Greg Wilcox’s article on the George Wythe University and Casey Anderson’s campaign for the U.S. Congress in Utah’s 2nd Congressional District (Five Spot, Sept. 10, City Weekly) is one of the laziest and worst pieces of journalism I’ve ever encountered in City Weekly’s pages.
My curiosity was piqued because I’d never heard of Wythe University. In this Google Age, it took me all of a minute or two to pull up the relevant information in Wikipedia. For those who are or were unfamiliar with Wythe, he was a legal scholar, credited with mentoring Thomas Jefferson. Although a delegate to the Constitutional Convention, Wythe left that august body early and did not sign the final version of the Constitution.

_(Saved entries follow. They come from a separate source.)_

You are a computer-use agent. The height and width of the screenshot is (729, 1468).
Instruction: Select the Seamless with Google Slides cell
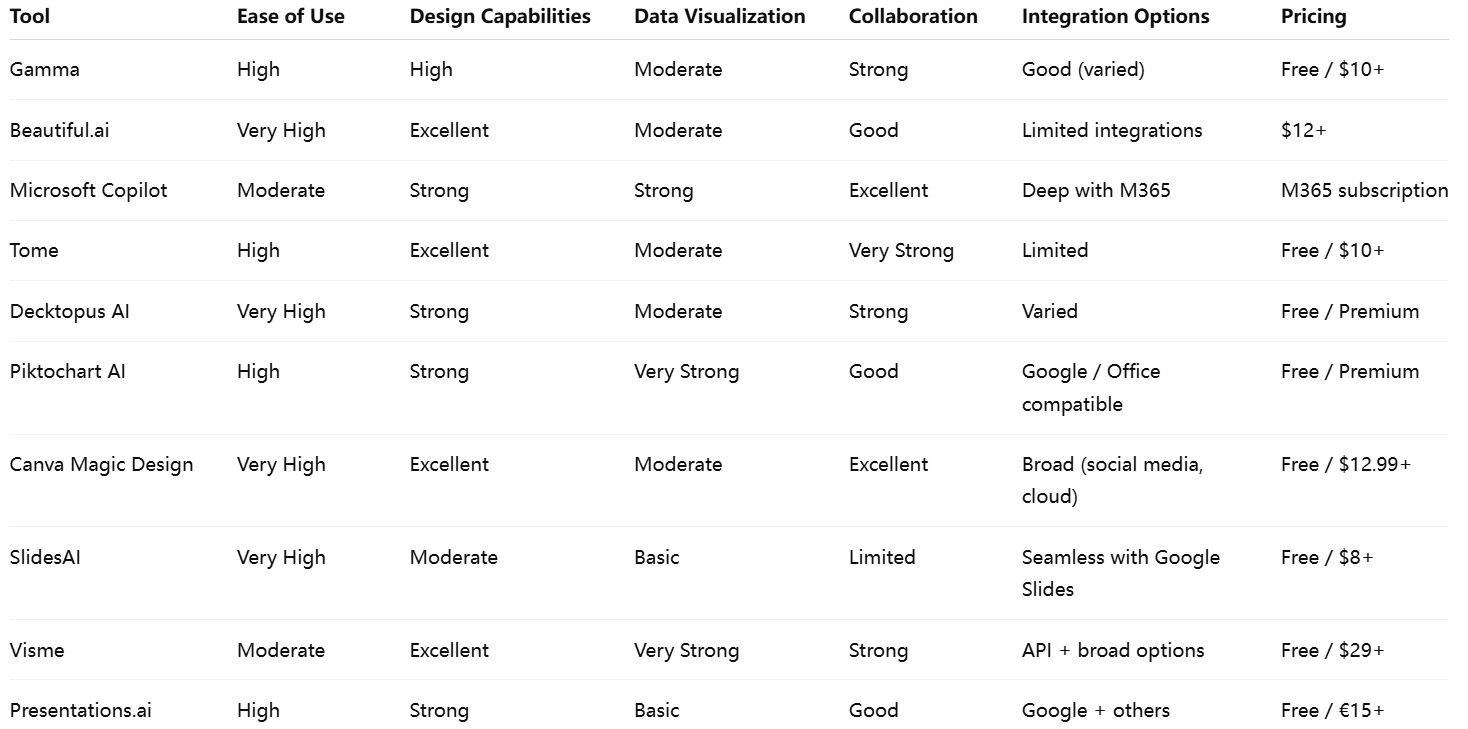pos(1121,573)
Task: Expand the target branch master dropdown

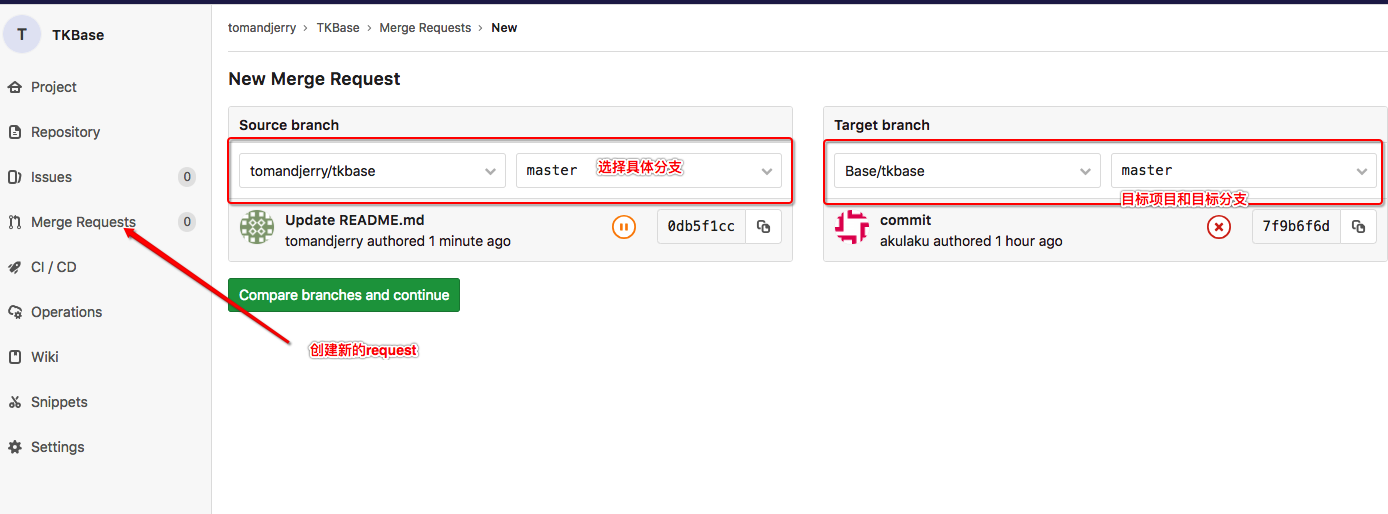Action: pyautogui.click(x=1243, y=171)
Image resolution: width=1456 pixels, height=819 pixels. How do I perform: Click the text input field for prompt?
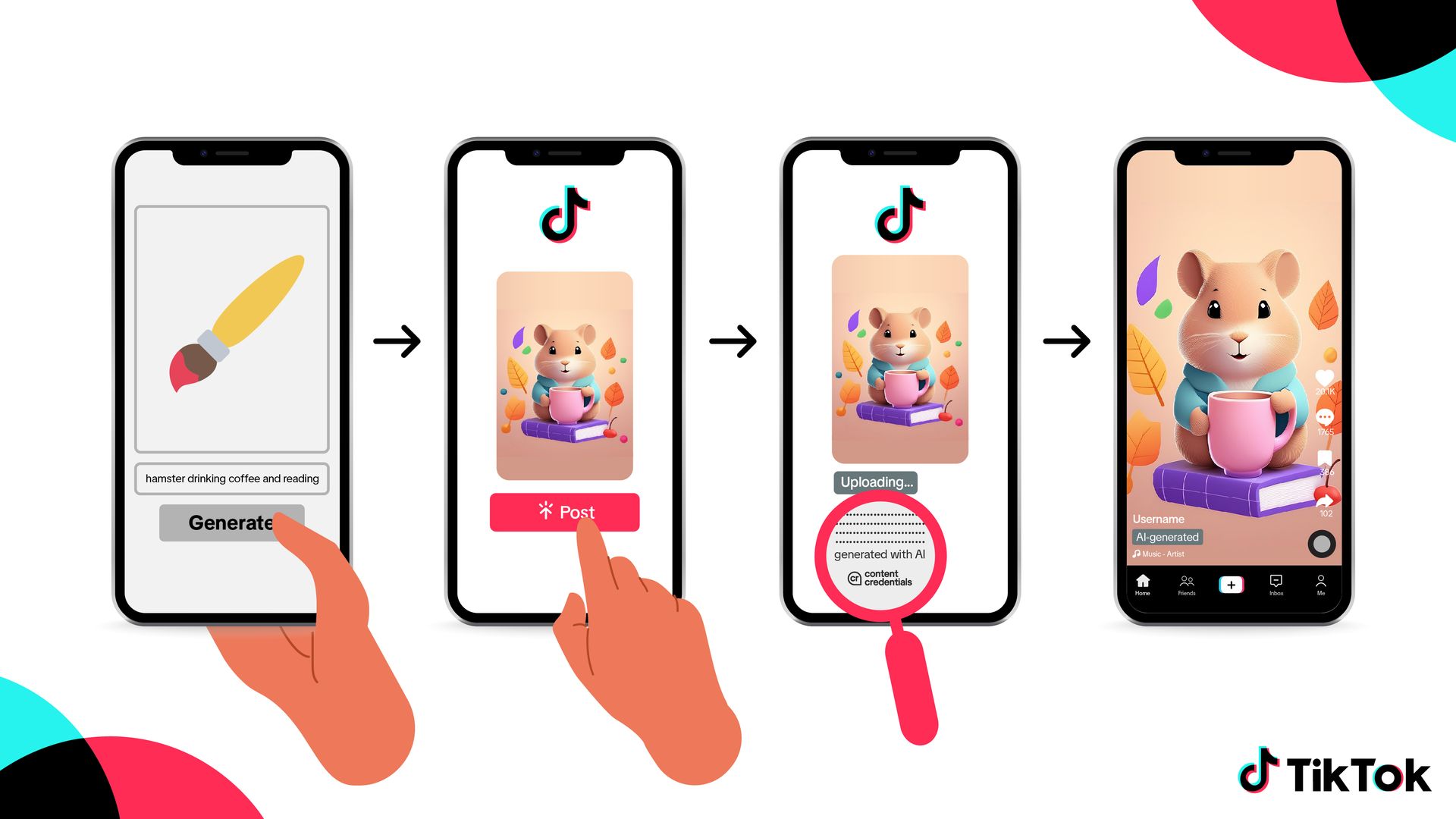coord(231,478)
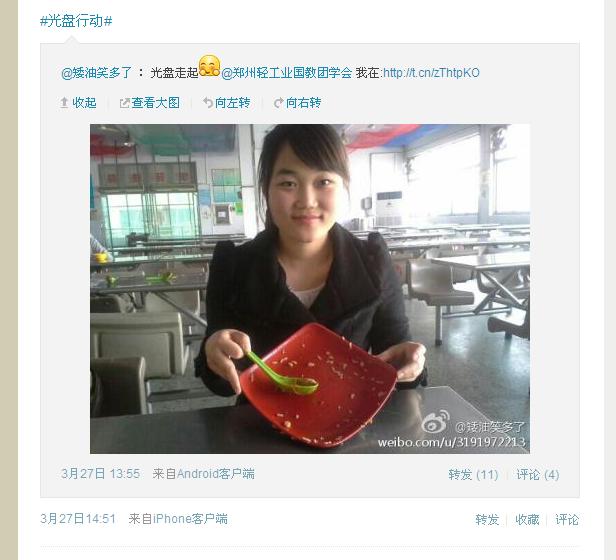Open the http://t.cn/zThtpKO short link
Viewport: 616px width, 560px height.
point(431,73)
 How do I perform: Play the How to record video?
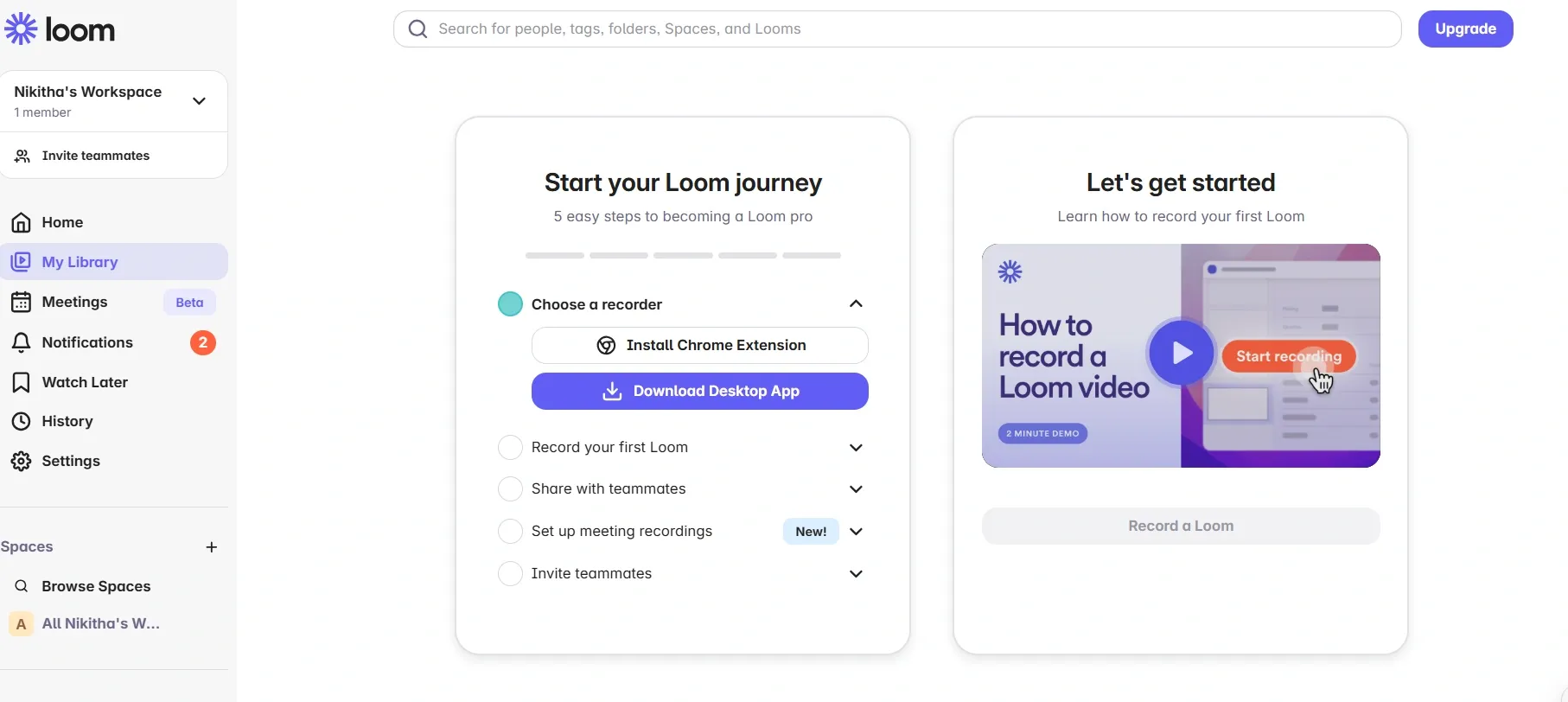[x=1181, y=353]
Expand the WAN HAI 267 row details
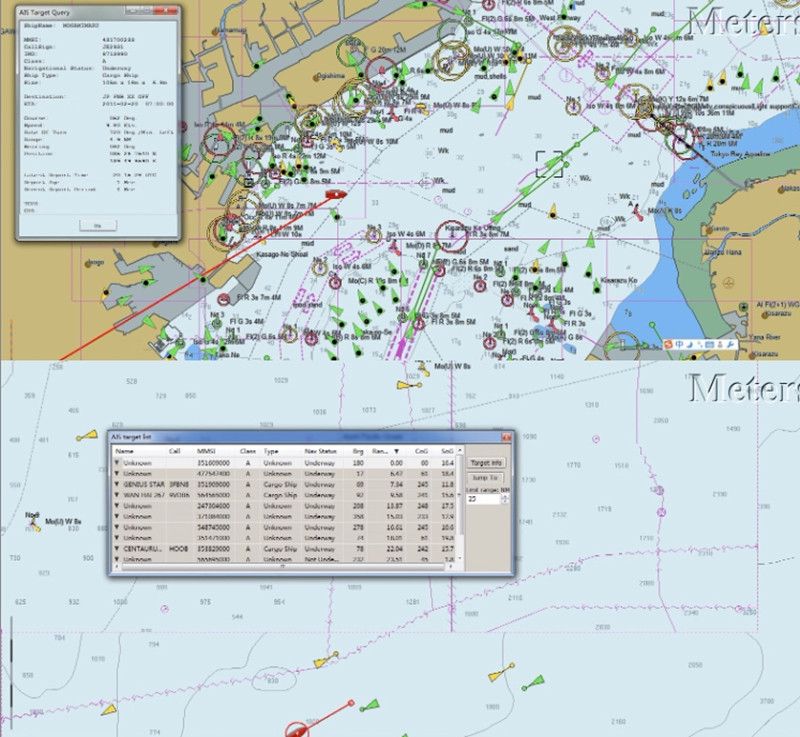This screenshot has height=737, width=800. [116, 493]
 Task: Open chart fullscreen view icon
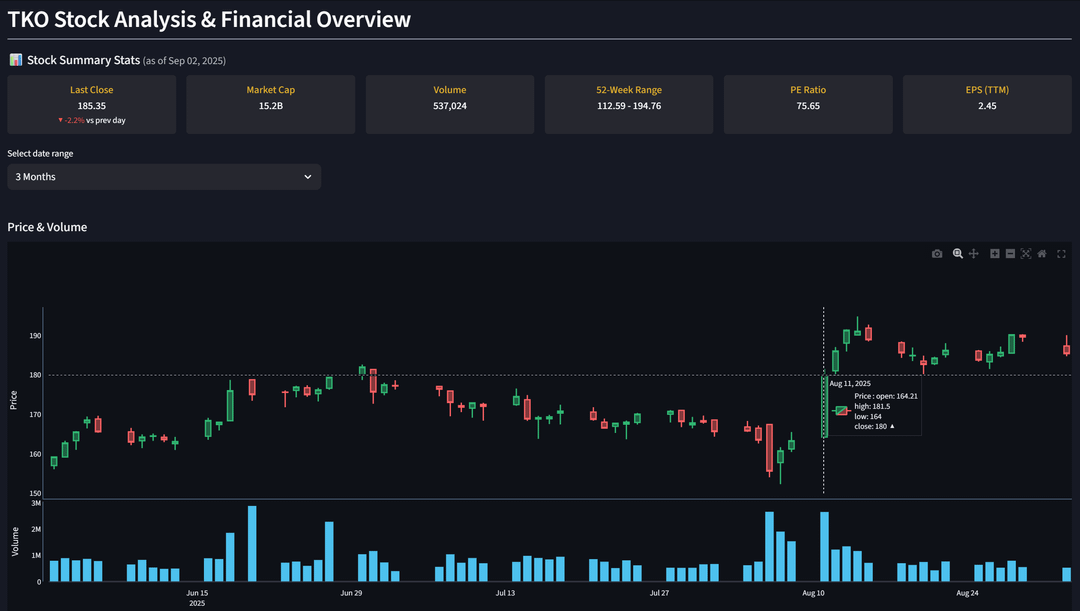click(1061, 253)
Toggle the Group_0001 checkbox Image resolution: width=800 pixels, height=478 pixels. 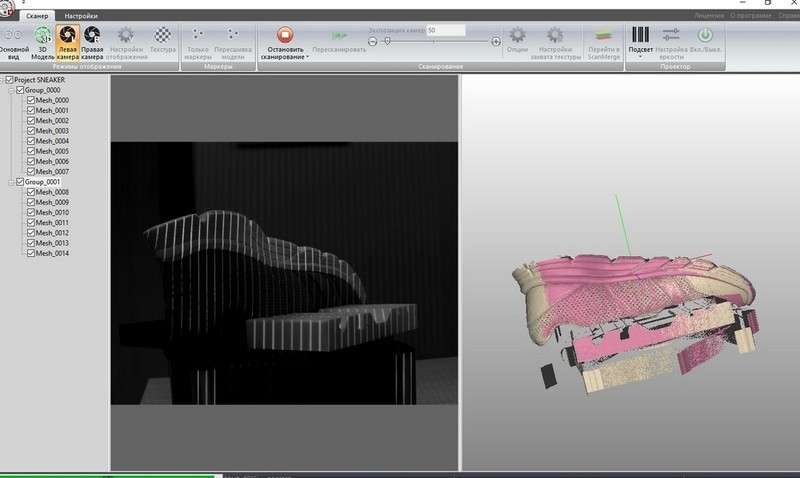(x=20, y=182)
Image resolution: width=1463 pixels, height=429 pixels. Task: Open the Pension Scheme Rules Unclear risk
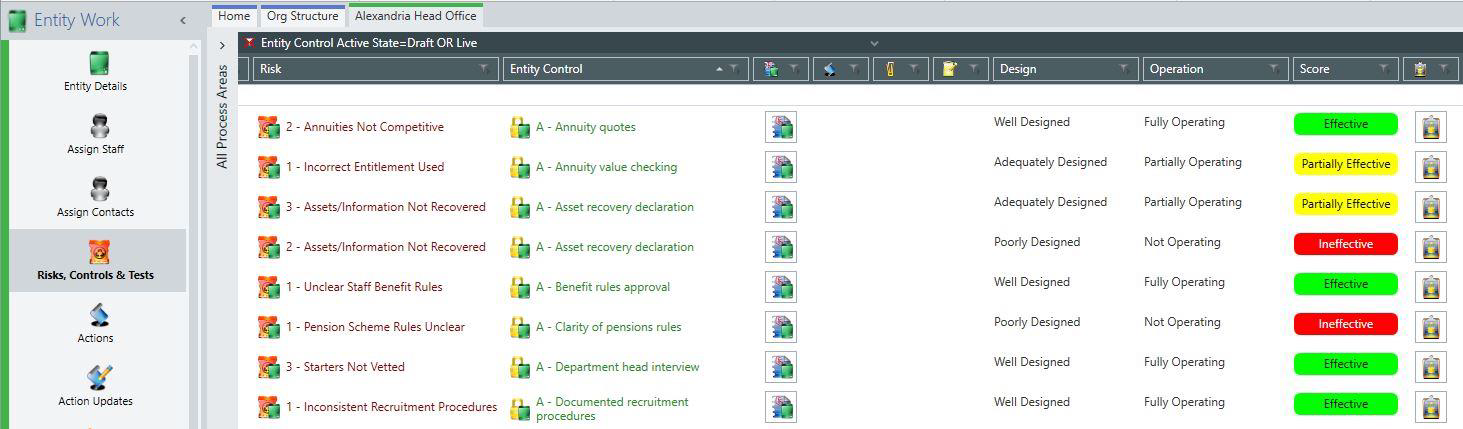click(375, 327)
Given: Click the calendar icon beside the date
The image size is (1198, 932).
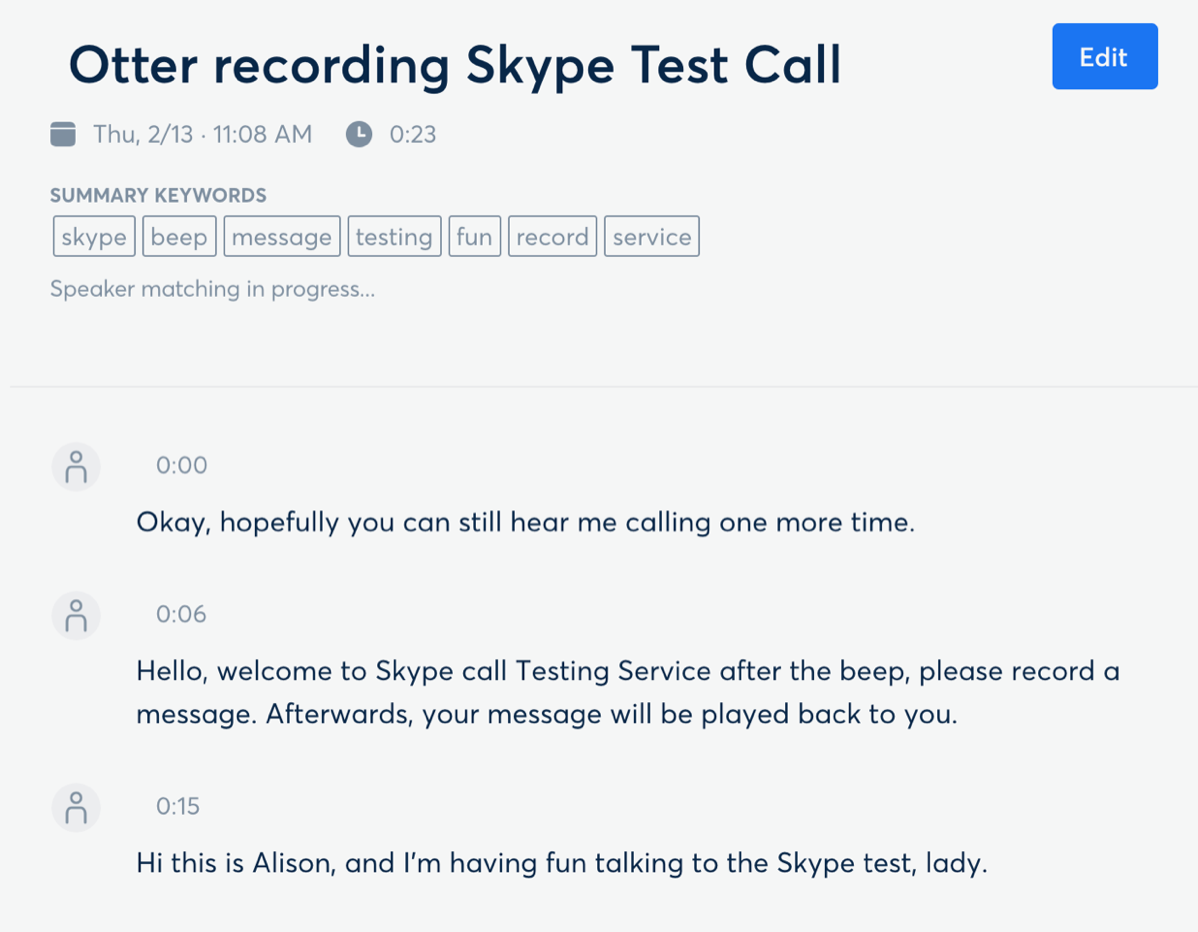Looking at the screenshot, I should [63, 134].
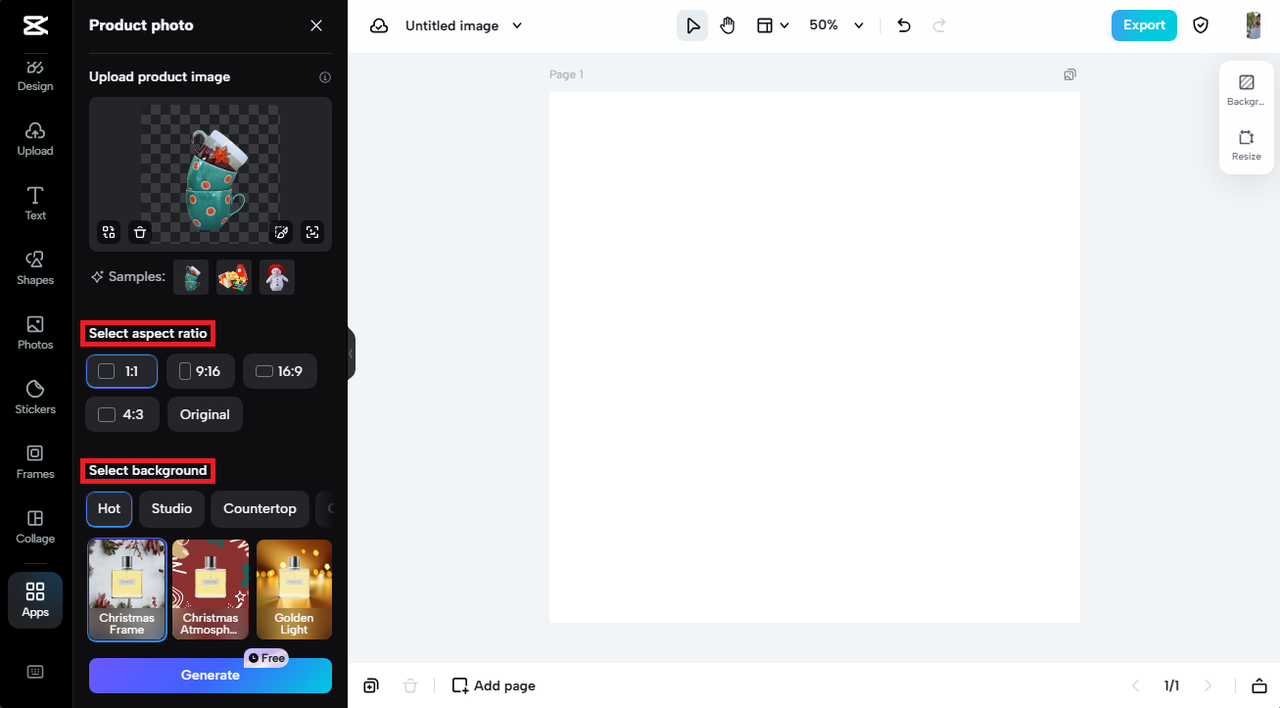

I discovered that the Cedar City institution bearing his name was “a private, unaccredited, liberal arts university” founded by a certain Oliver DeMille. Wiki identified DeMille’s motivation as being “his own desire for this kind of education after reading the account of Jefferson’s tutelage under Wythe in W. Cleon Skousen’s book, The Making of America, and DeMille’s subsequent relationship with Skousen as his own mentor.”
What’s the matter, Wilcox? Were you unwilling to mention Skousen’s name? Shoot, Glenn Beck isn’t, but then as soon as Beck’s name surfaces, those of us with more rounded world views immediately recognize him as one of Keith Olbermann’s regular finalists in his “Worst Person in the World” nominations on MSNBC.
For readers who can stomach Beck’s right-wing lunacies and his relationship with Skousen, I recommend a recent Salon article on the two; Beck wrote the foreward to the new edition to The Five Thousand Year Leap, Skousen’s presumed “answer” to the Durants, with the title apparently referencing the 50 centuries that have passed since Adam and Eve were evicted from Eden.
Longtime citizens of Salt Lake City also remember Skousen as the chief of police here in Salt Lake who was summarily fired by then-Mayor J. Bracken Lee because he was too out-there even for the tax-protesting and conservative former Utah governor.
Skousen then migrated to Brigham Young University and Happy Valley, ending his days teaching religion and publishing anti- Communist manifestos decrying fluoridation and hollering that the end was nigh.
I recall a story about him following the 1999 tornado here where he approached LDS Church leadership and insisted that horror was “God’s punishment” to Salt Lake City since it had targeted the “gay neighborhood,” presumably Marmalade Hill. On that one, I would’ve given a full month’s wages to hear the late Larry H. Miller’s reaction to that claim, since the maelstrom seriously damaged Miller’s Delta Center.
Anderson’s campaign for Congress is a joke, but not nearly as absurd as Wilcox’s attempt to afford it some legitimacy.
Editor’s note: The Five Spot is a 400-word Q&A column that gives one person (in this instance, Casey Anderson) the opportunity to answer a few topical questions. Given its size and scope, the Five Spot can hardly be thought of as an investigative news feature. That a short Q&A spurred you to action, causing you to click your mouse on a few Wikipedia articles, would suggest it served its purpose. And as for City Weekly including the views of third-party candidates in our pages, Google “marketplace of ideas.”